CMGプレミアム 小菅 優プロデュース『月に憑かれたピエロ』を、サントリーホールブルーローズにて。

 

ピアノ:小菅優

ヴァイオリン&ヴィオラ:金川真弓

チェロ:クラウディオ・ボルケス

フルート&ピッコロ:ジョスラン・オブラン

クラリネット&バス・クラリネット:吉田誠

メゾ・ソプラノ:ミヒャエラ・ゼリンガー

 

 

ストラヴィンスキー:クラリネット独奏のための3つの小品 より 第1番

ストラヴィンスキー:『シェイクスピアの3つの歌』

ラヴェル:『マダガスカル島民の歌』

ベルク:室内協奏曲 より 第2楽章「アダージョ」(ヴァイオリン、クラリネット、ピアノ用編曲)

シェーンベルク:『月に憑かれたピエロ』作品21

 

素晴らしい!こういう演奏会があるから、クラヲタはやめられないのだ。

小菅優がプロデュースした素晴らしいプログラム、シェーンベルクの「月に憑かれたピエロ」に影響を受けたり、関連性がある作品を集めたものである。

小菅優人脈であろう、登場したプレイヤーが驚くほどハイレベルである。ヴァイオリンに金川真弓とは…なんという贅沢な顔ぶれだろうか。

 

主役は、メゾのミヒャエラ・ゼリンガー。この人、2009年ザルツブルク音楽祭で聴いたハイドンのスターバト・マーテルでメゾ・ソプラノを歌っていたのだが、当然何の記憶もなし。2017年ジョナサン・ノット指揮東響のドン・ジョヴァンニではドンナ・エルヴィーラ役だったがこれもあまり印象はない。一番よかったのは2020年に紀尾井ホール室内管でシェーンベルク版マーラー「大地の歌」をやったときで、このときの「告別」は素晴らしかった。

https://ameblo.jp/takemitsu189/entry-12568059979.html

その彼女が、前半はストラヴィンスキーとラヴェルを歌ったのだが、しっとりとした歌唱でラヴェルはコケティッシュささえ感じる。ラヴェルの作品(その昔は「マダガスカル島の土人の歌」と訳されていたが、最近は土人と言ってはいけないらしい)、こんな風情があるいい曲だったとは。歌詞がまたエロティックだ。

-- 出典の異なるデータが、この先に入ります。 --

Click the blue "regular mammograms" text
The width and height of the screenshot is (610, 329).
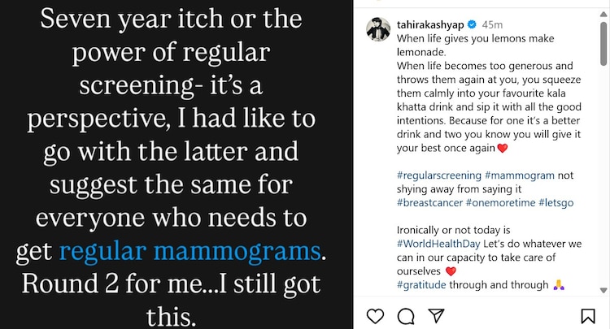190,251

後半の「月に憑かれたピエロ」では、前半のドレスとは打って変わって黒装束にピエロのメイクで登場。ゼリンガーのシュプレッヒシュティンメ(シュプレッヒゲザンク)がまた表情豊かでニュアンスに富み、ドイツ語の歌詞を見ながら聴いていると情景が目に浮かぶようだ。ちなみにシュプレッヒシュティンメは歌と語りの中間に位置する歌唱技法。10月に神奈川県民ホールにおいて橋本愛主演で上演されるシャリーノのオペラ「ローエングリン」は、シュプレッヒシュティンメというよりほぼ台詞だったはずだ。

今回、「月に憑かれたピエロ」の良さが初めてわかったような気がするのだが、素晴らしい奏者たちにより、実演で、しかもしっかり歌詞対訳を見ながら聴けたのは望外の幸せ。今回、雑音が出にくい歌詞対訳に比較的大きめの文字、そして歌詞が読み取れる十分な照明。こういう配慮は非常に素晴らしい。小菅優のピアノがきらきらと妖しい光を放っていて、シェーンベルクのこの曲が、ドビュッシーに通じる響きを持っていることに気付かされた。チェロの深い響きも格別。

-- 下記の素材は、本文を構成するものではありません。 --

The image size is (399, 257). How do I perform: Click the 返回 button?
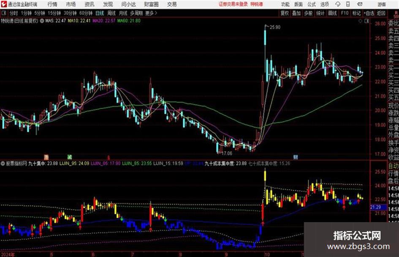click(381, 13)
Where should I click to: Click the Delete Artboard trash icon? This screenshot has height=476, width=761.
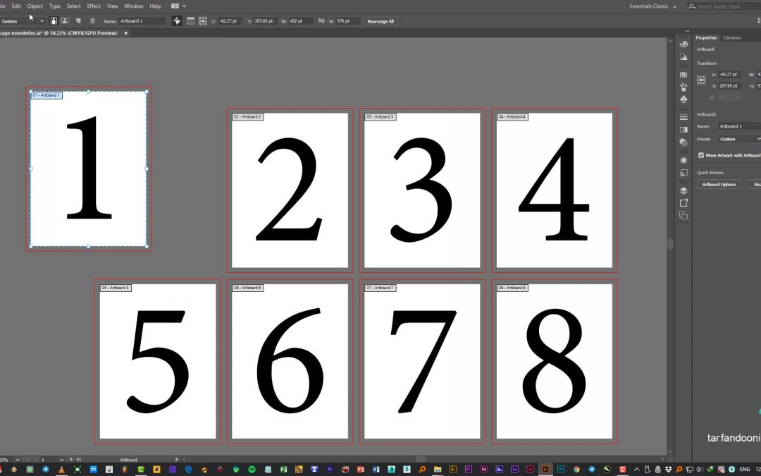tap(92, 21)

そう、歌詞を見ていて面白いと思ったのは、第19曲セレナード。歌詞にヴィオラを弾くピエロが、「しょんぼりピッツィカートをはじいている」とあるが、聞こえてくる音に弦のピッツィカートはないのである。そういえば、ブラームスのピアノ四重奏曲第1番のシェーンベルクによるオーケストラ編曲も、原曲で弦が歌うところはピアノに演奏させているのだ。こういうところに、シェーンベルクのすごさを感じる。

 

前半のベルクがまた、世紀末的で鮮やかな色彩を放つ名演だった。現代音楽の範疇の演奏会だがブルーローズは満席。